TRY IT » Quote the lines of the data below verbatim, beginning at the line that contains "906x306 pixels. How" and ending at the last line, both included, and excluding pictures.

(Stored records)
++++++++++++++++++++

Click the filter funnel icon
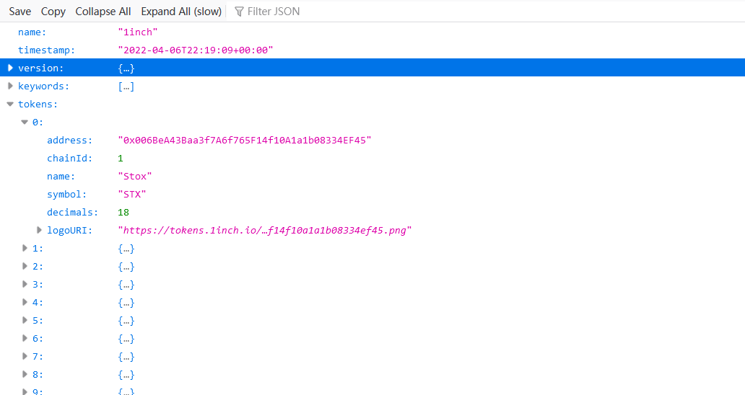 (x=239, y=12)
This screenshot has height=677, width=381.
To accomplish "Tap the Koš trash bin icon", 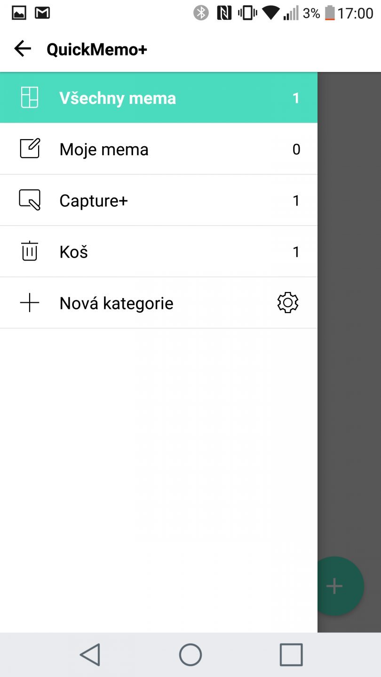I will pyautogui.click(x=30, y=252).
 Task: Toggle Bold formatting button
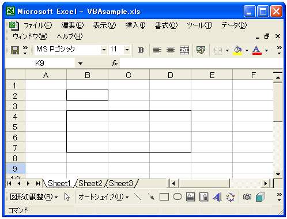[141, 50]

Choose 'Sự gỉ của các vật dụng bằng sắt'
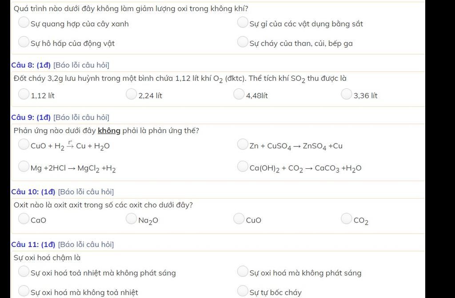coord(243,23)
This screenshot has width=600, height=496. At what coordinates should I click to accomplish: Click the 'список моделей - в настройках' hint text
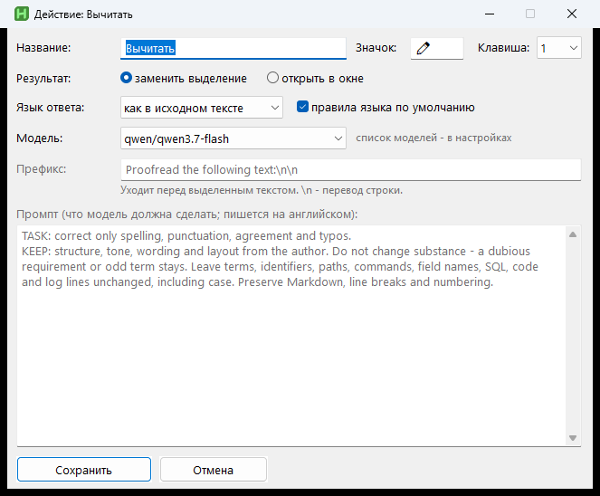pyautogui.click(x=433, y=138)
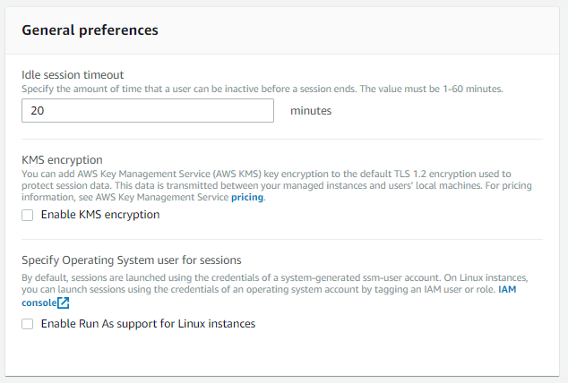Click the console link word on the wrapped line
Viewport: 568px width, 383px height.
tap(39, 302)
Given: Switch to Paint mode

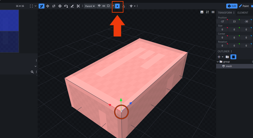Looking at the screenshot, I should tap(244, 6).
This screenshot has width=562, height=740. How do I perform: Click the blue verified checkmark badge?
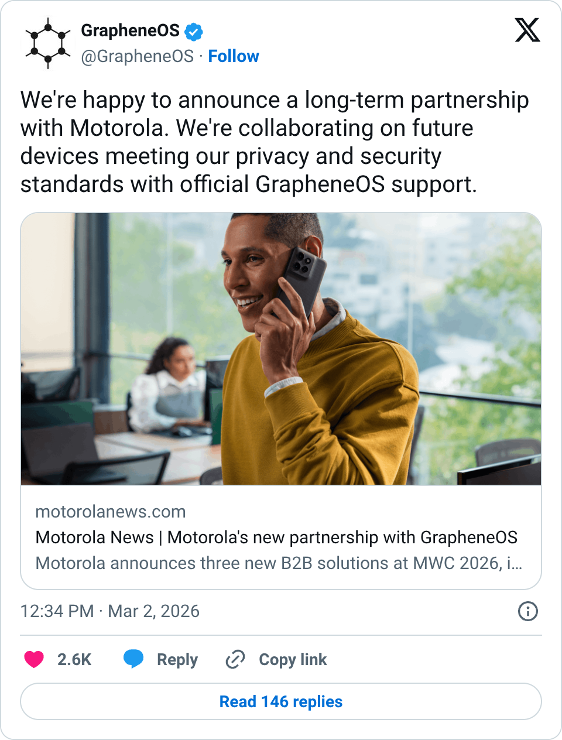coord(194,32)
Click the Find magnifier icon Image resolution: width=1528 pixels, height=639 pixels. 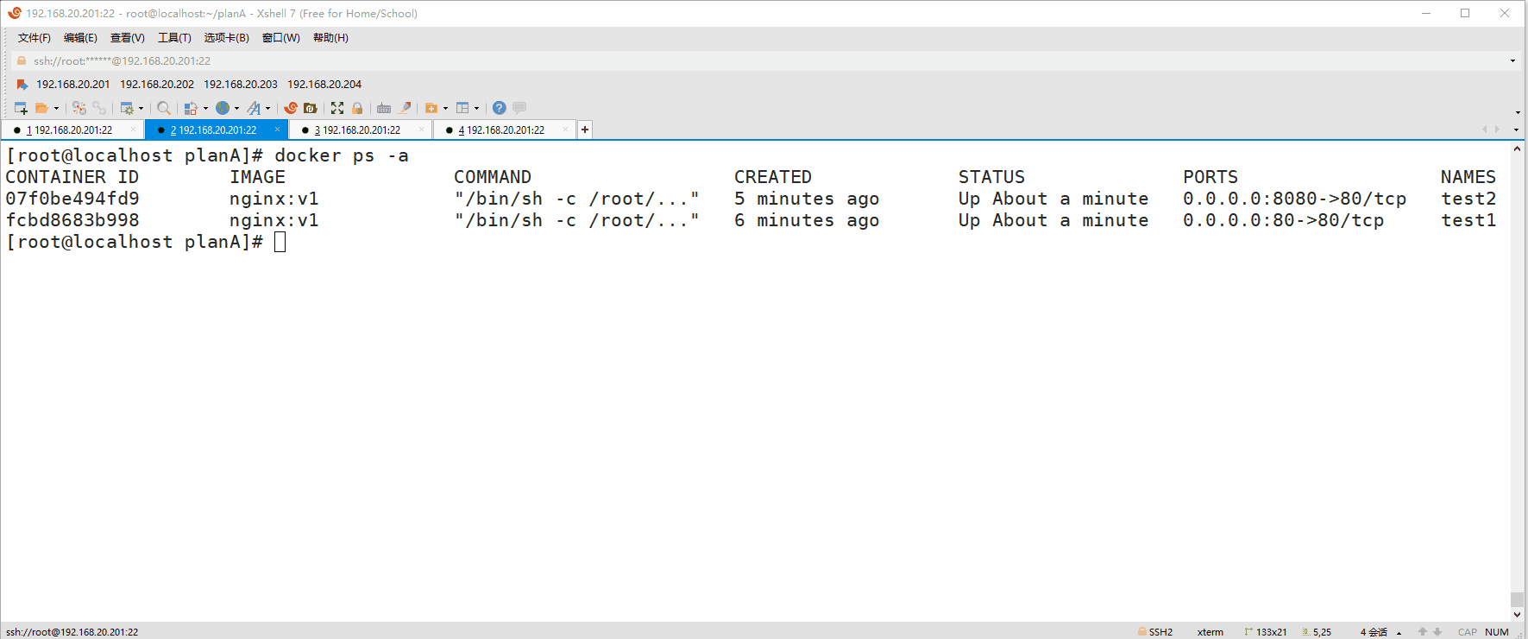[163, 108]
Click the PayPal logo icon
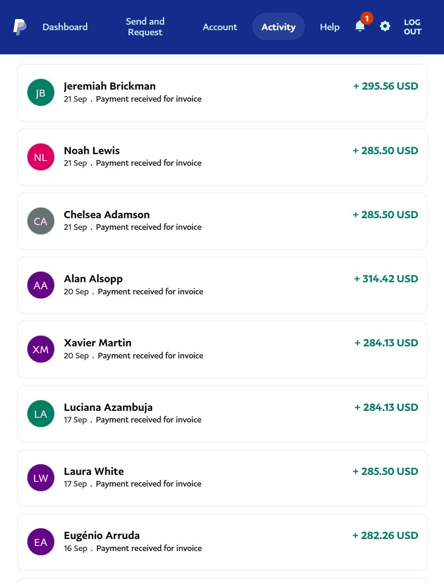Image resolution: width=444 pixels, height=584 pixels. tap(19, 27)
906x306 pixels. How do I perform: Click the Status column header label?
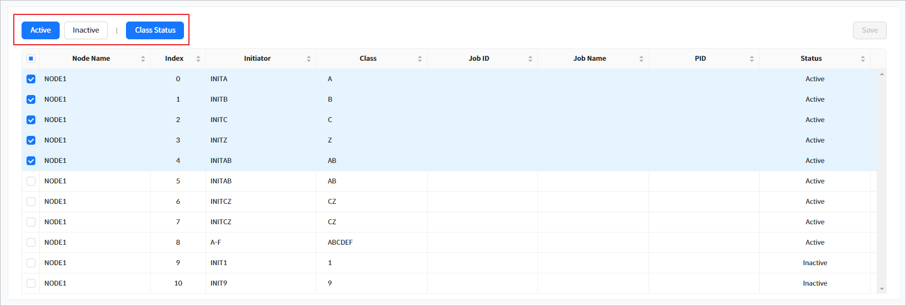(x=811, y=59)
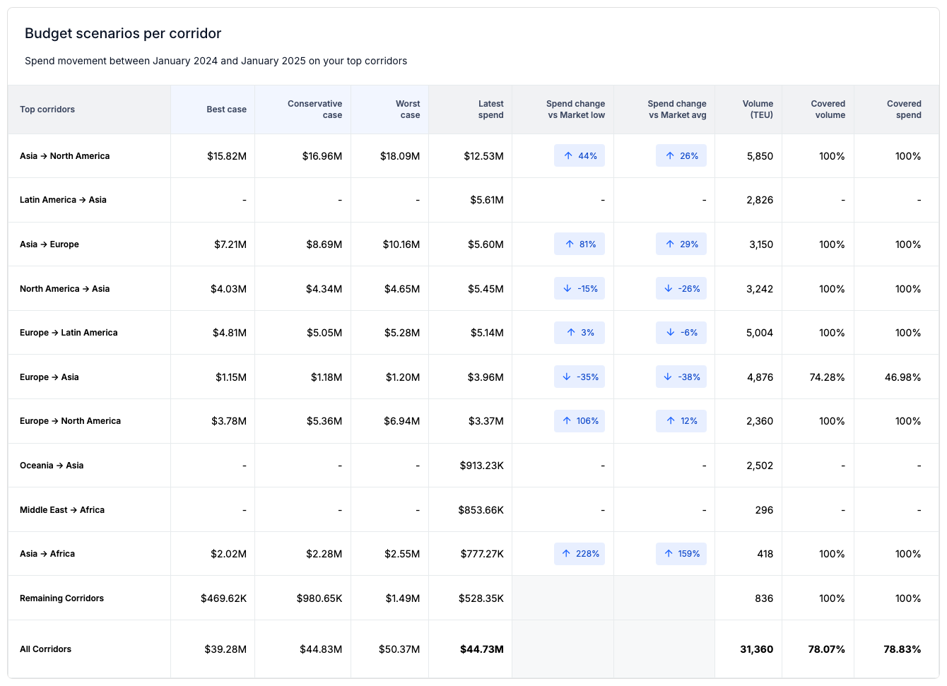Click the up arrow icon beside 159%
The image size is (947, 686).
click(x=669, y=554)
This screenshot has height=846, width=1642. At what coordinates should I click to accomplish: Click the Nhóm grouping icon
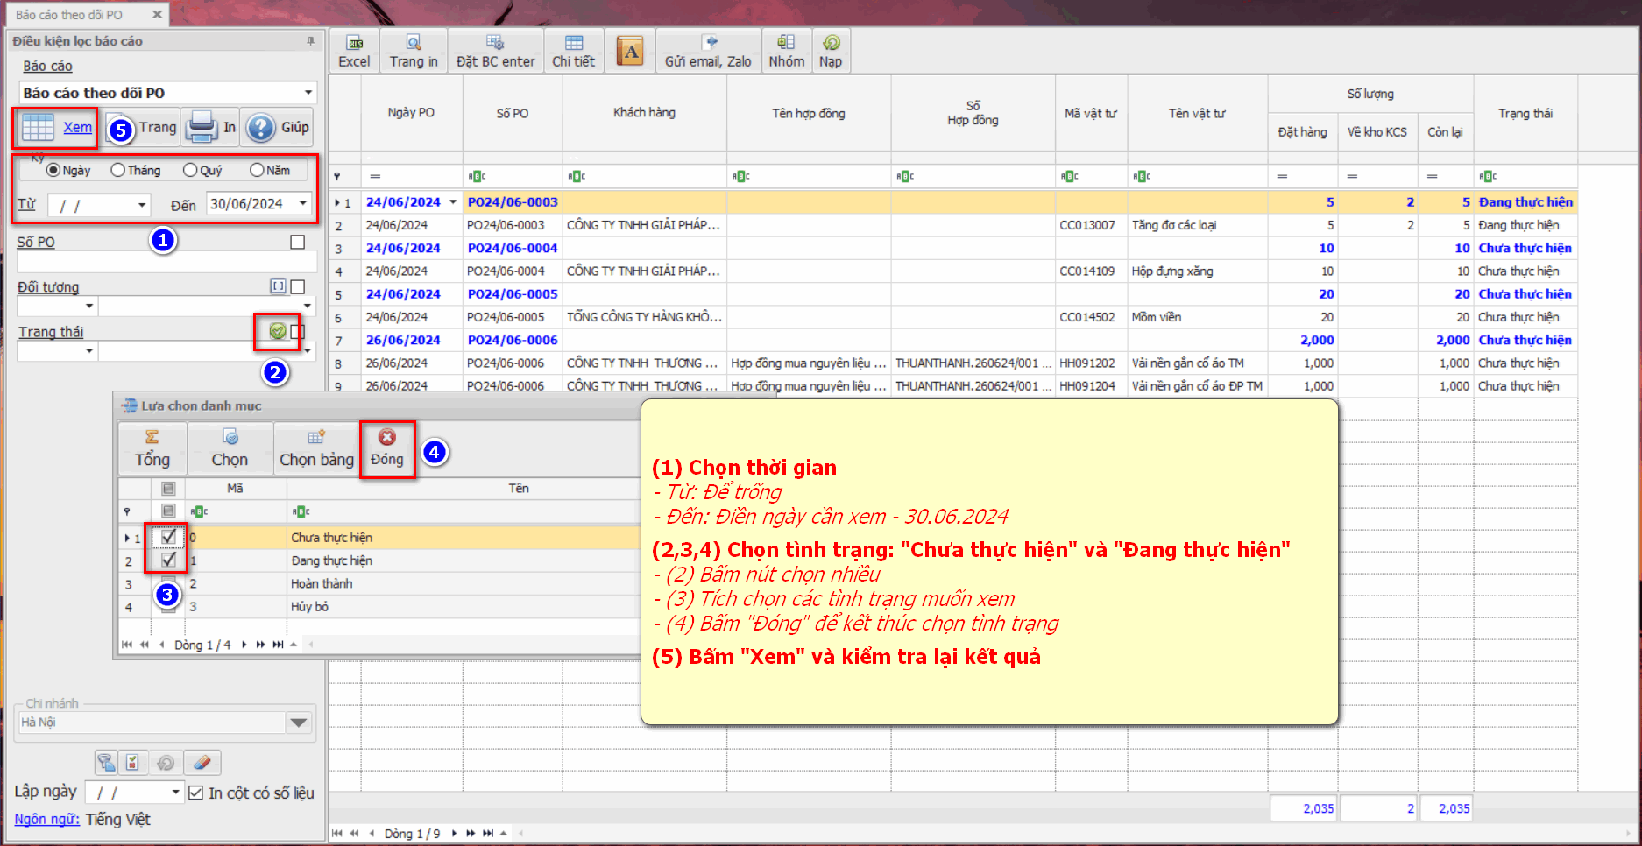click(786, 51)
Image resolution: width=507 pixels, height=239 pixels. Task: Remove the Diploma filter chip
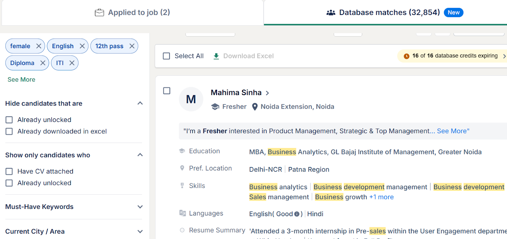43,63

++++++++++++++++++++

RESPONSE »
906x306 pixels. How do I perform: Click the Status column header label?
(x=811, y=59)
Click the up arrow icon beside 159%
The image size is (947, 686).
click(x=669, y=554)
This screenshot has height=846, width=1642. At what coordinates should I click to accomplish: Click the Nhóm grouping icon
click(786, 51)
Image resolution: width=507 pixels, height=239 pixels. Task: Remove the Diploma filter chip
43,63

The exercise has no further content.